Extracting Text

April 1, 2026 · View on GitHub

← Back to docs

Extracting Text

JustHTML gives you a few ways to get text out of a parsed document, depending on whether you want a fast concatenation, or something structured.

1) to_text() (concatenated text)

Use to_text() when you want the concatenated text from a whole subtree:

  • Traverses descendants.
  • Joins text nodes using separator (default: a single space).
  • Strips each text node by default (strip=True) and drops empty segments.
  • Includes <template> contents (via template_content).
  • Sanitizes untrusted HTML by default (safe-by-default at construction).
from justhtml import JustHTML

doc = JustHTML("<div><h1>Title</h1><p>Hello <b>world</b></p></div>", fragment=True)
print(doc.to_text())
# => Title Hello world
from justhtml import JustHTML

untrusted = JustHTML("<p>Hello<script>alert(1)</script>World</p>", fragment=True)
print(untrusted.to_text())
# => Hello World
from justhtml import JustHTML

untrusted = JustHTML("<p>Hello<script>alert(1)</script>World</p>", fragment=True, sanitize=False)
print(untrusted.to_text())
# => Hello alert(1) World
from justhtml import JustHTML

doc = JustHTML("<p>Hello <b>world</b></p>", fragment=True)
print(doc.to_text(separator="", strip=False))
# => Hello world

The default separator=" " avoids accidentally smashing words together when the HTML splits text across nodes:

from justhtml import JustHTML

doc = JustHTML("<p>Hello<b>world</b></p>")

print(doc.to_text())
print(doc.to_text(separator="", strip=True))
# => Hello world
# => Helloworld

Block-only separators

If you use a separator like "\n" to get one “line” per block element, inline elements can split text into multiple nodes and produce extra separators:

from justhtml import JustHTML

doc = JustHTML("<p>hi</p><p>Hello <b>world</b></p>")

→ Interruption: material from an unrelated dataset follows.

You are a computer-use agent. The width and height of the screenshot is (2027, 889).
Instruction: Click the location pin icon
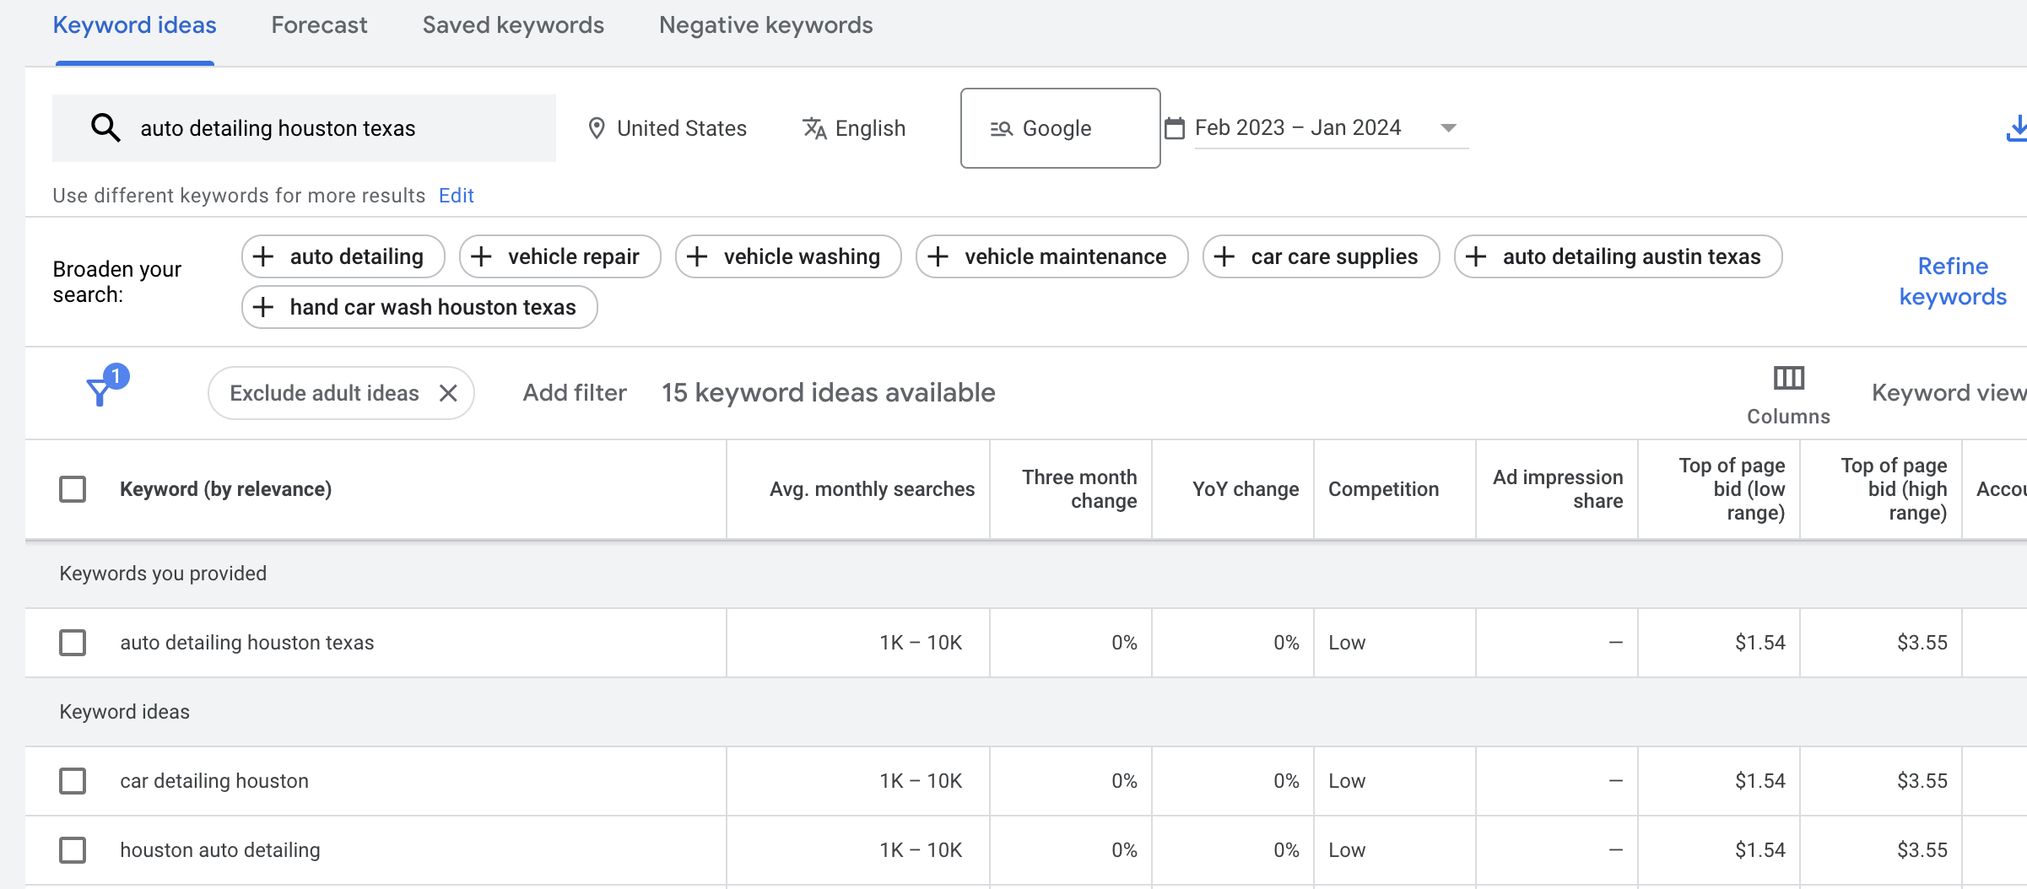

print(doc.to_text(separator="\n"))
# => hi
# => Hello
# => world

Use separator_blocks_only=True to apply separator only between block-level elements:

from justhtml import JustHTML

doc = JustHTML("<p>hi</p><p>Hello <b>world</b></p>")

print(doc.to_text(separator="\n", separator_blocks_only=True))
# => hi
# => Hello world

2) to_markdown() (GitHub Flavored Markdown)

to_markdown() outputs a pragmatic subset of GitHub Flavored Markdown (GFM) that aims to be readable and stable for common HTML.

  • Converts common elements like headings, paragraphs, lists, emphasis, links, and code.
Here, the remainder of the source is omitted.